The rest of the story is a wonderful trickster tale. Tamar hears that Judah is coming into her part of the country. She dresses up like a Canaanite religious prostitute and waits for him by the road. He does not recognize her behind her veil, and he takes advantage of her availability to have sex with her. (No one takes him to task for sex with a supposed idolater, or for sex outside his marriages. This is another evidence of the profound stranglehold patriarchalism had on this culture.) He is short on cash, so he gives her his ring and walking stick in pledge. When he sends money to redeem these items, no one knows that religious prostitute, so he keeps his money and keeps his mouth shut.
Tamar goes home to her father. In a few months, someone tells Judah that his daughter-in-law has turned up pregnant. “Bring her out and burn her to death,” he rages. Now this is interesting; it is apparently the case that she was not free of her marriage despite being a widow, at least until she birthed a child who could be legally attributed to her dead husband. Judah is angry because she has not fulfilled her sacred duty to his household, but at the same time he has made it impossible for her to do so. What a double or triple bind she is in.
But Tamar speaks up on her own behalf: “The man who owns this ring and walking stick made me pregnant.” “Oops, those are mine,” says Judah. “Never mind that stuff I said about burning her. God has taught me a big lesson here; Tamar was doing what she could to fulfill what she thought God wanted of her.”
Some of this story is infuriating—the culture that required Tamar to make herself vulnerable to the opportunism of a sexual exploiter like Onan; the culture that allowed Judah to have sex with a prostitute and then to require his pregnant widowed daughter-in-law to be burned for adultery.
More of this story is inspiring—a Canaanite woman does what she believes is her religious duty, even though she risks death, and she lives to tell about it. Some of the story is empowering—God validates Tamar by including her and her children in the line of the Messiah, and the record is there for all time in both Old and New Testaments. Some of the story is simply deeply satisfying—the powerless person tricks the powerful person, and the outcome is comedy.

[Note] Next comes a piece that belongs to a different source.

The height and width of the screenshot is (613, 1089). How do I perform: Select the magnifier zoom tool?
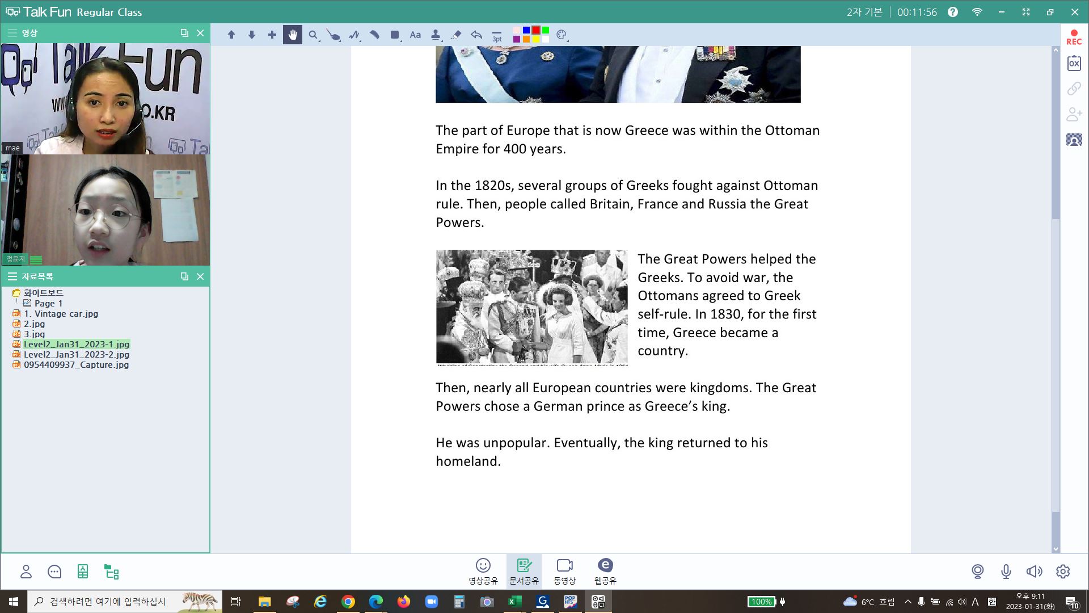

It is interesting to think ahead to Mary, whose baby could be attributed to no human male. Like Tamar, Mary chooses for herself. She chooses to accept God’s will for her, which involves scandal and humiliation and potential death by stoning. As it turns out, through Mary’s son, no single male became immortal, no one family or clan continued its existence, but instead all humanity is invited into eternal life, starting now and continuing through death.